SVM Asset Management's Colin McLean believes the cost of trying to maintain the Eurozone might prove too much for the voters of Northern Europe.
McLean suggest that what is needed is not an exit by Greece from the Euro, but a split in the Euro roughly across a North/South divide. "This would see Germany cease to have an undervalued currency, and the Mediterranean countries would get a boost from devaluation. This would address the underlying problem, and stockmarkets might respond surprisingly well to this. What investors need is clarity, not another European fudge," Says McLean.
McLean believes Greece’s problems go well beyond debt. "The budget deficit will not be corrected until the economy is comprehensively reformed. Greece is one of Europe’s most regulated and least entrepreneurial economies. It has a generous welfare system, a rigid labour market and a low tax base. The underlying reason for the debt must be addressed. Without that there will be few takers for any of the assets that Greece needs to sell to balance its books," explains McLean.

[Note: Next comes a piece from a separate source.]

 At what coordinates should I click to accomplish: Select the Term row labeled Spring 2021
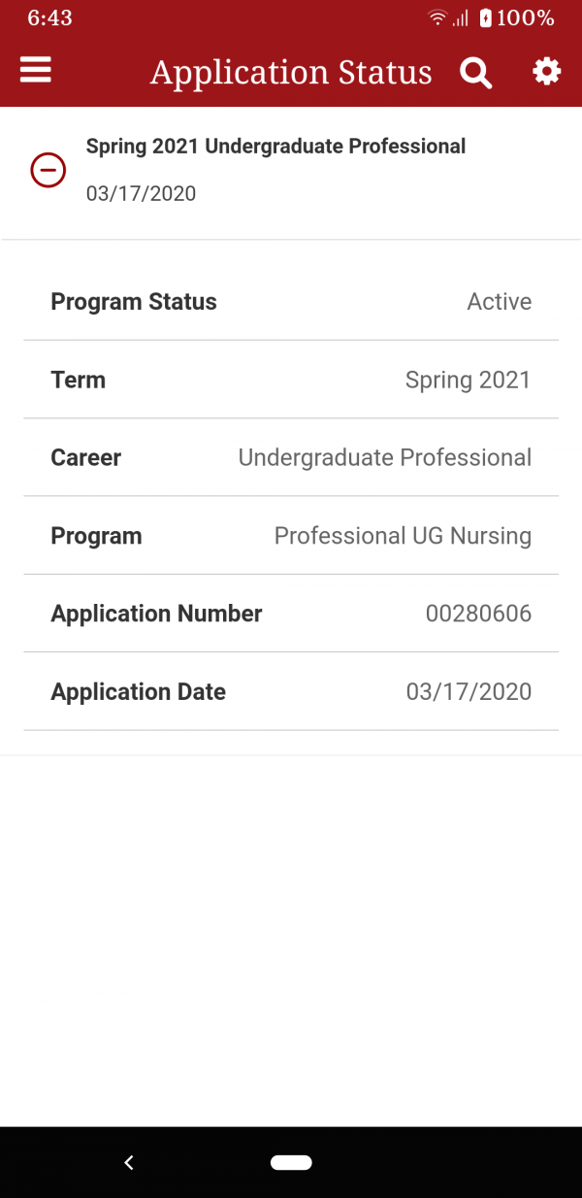(291, 379)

McLean points out that until recently Greece seemed unimportant to the European economy – just 2% of the EU total. And even though Britain might not be contributing directly to the latest EU rescue for Greece, he believes there are big hidden costs as Britain has the third largest exposure to Greek debt. "Our banks own Greek bonds worth about £3bn, but the risk to the British economy far exceeds this. Not least is the likelihood of Spain and Italy facing financing problems if a solution is not found for Greece. Ireland could chose to default on its bank creditors, which might avoid a sovereign default," says McLean.

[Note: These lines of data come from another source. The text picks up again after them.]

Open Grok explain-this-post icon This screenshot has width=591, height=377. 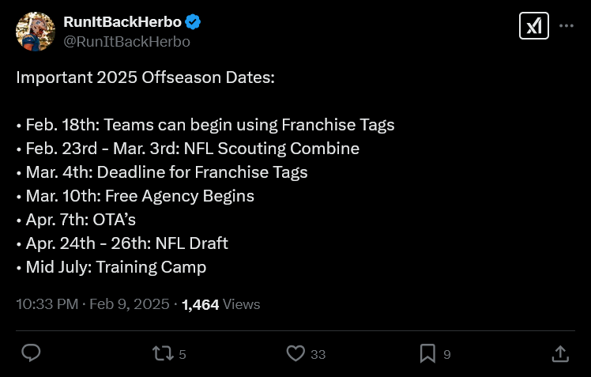[533, 26]
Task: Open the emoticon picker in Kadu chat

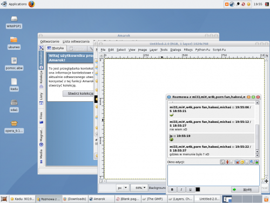Action: (242, 162)
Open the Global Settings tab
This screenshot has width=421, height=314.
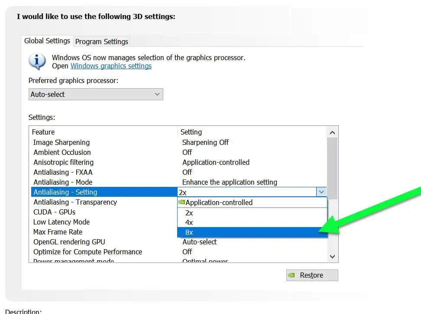[47, 41]
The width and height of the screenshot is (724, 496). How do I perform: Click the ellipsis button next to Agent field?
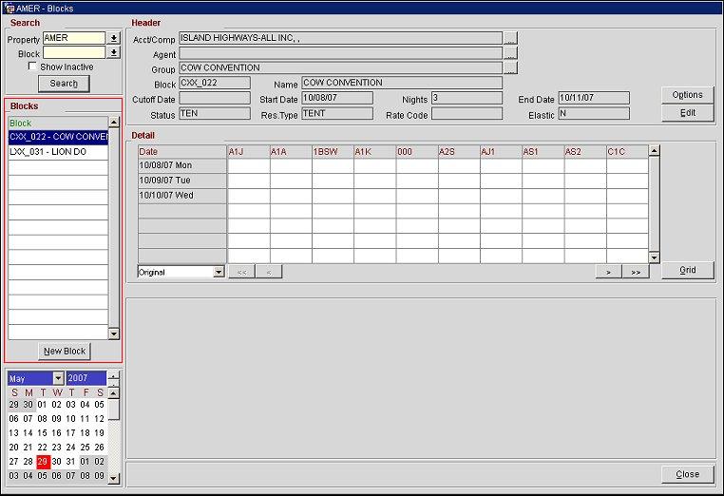coord(510,54)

McLean also points to the Lehman Bank failure in 2008, when complex financial derivatives saw losses emerge in unexpected areas. He believes we need to now question whether the knock-on effect of Greek problems is factored into our own austerity plan.

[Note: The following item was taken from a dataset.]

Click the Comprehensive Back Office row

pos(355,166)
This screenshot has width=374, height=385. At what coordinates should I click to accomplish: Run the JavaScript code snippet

"European banks are stronger than they were in 2008, but they are ill-prepared for more losses. Under a French plan for Greece, banks across Europe are being pressured to roll-over their Greek bonds, turning them into much longer term debt. Losses on this for banks might be spread over three years, but it still looks like a short term fix. And the rate of interest that Greece would pay would not be commercial, meaning that lenders are not being properly compensated for risk.Banks share prices reflect the fears. Banks remain exposed to problem loans, particularly to the UK mortgage market and commercial property. Investors need to assess carefully any investments in banks and insurers," concludes McLean.